Exercise prompt
Rewrite the data below, substituting "screen capture" for every occurrence of "screenshot" and leaving everything else unchanged.

-- start of Record list --

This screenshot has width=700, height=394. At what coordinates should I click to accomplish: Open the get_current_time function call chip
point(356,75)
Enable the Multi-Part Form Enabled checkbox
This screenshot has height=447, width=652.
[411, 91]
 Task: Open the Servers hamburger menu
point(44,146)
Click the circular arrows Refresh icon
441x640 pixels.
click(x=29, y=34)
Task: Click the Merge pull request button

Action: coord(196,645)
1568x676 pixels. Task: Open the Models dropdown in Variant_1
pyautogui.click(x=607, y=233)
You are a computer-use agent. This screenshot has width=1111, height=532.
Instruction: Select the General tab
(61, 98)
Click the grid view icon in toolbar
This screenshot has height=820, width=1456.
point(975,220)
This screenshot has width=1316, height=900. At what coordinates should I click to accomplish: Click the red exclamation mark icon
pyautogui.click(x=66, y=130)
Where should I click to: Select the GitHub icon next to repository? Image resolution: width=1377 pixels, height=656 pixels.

-- end of Record list --

Exercise answer
This screen capture has width=700, height=394. At what coordinates should I click to accomplish: Open the get_current_time function call chip
point(356,75)
Enable the Multi-Part Form Enabled checkbox
This screen capture has height=447, width=652.
[411, 91]
 Task: Open the Servers hamburger menu
point(44,146)
Click the circular arrows Refresh icon
441x640 pixels.
click(x=29, y=34)
Task: Click the Merge pull request button

Action: coord(196,645)
1568x676 pixels. Task: Open the Models dropdown in Variant_1
pyautogui.click(x=607, y=233)
You are a computer-use agent. This screen capture has width=1111, height=532.
Instruction: Select the General tab
(61, 98)
Click the grid view icon in toolbar
This screen capture has height=820, width=1456.
point(975,220)
This screen capture has width=1316, height=900. At what coordinates should I click to accomplish: Click the red exclamation mark icon
pyautogui.click(x=66, y=130)
Where should I click to: Select the GitHub icon next to repository? Image resolution: width=1377 pixels, height=656 pixels.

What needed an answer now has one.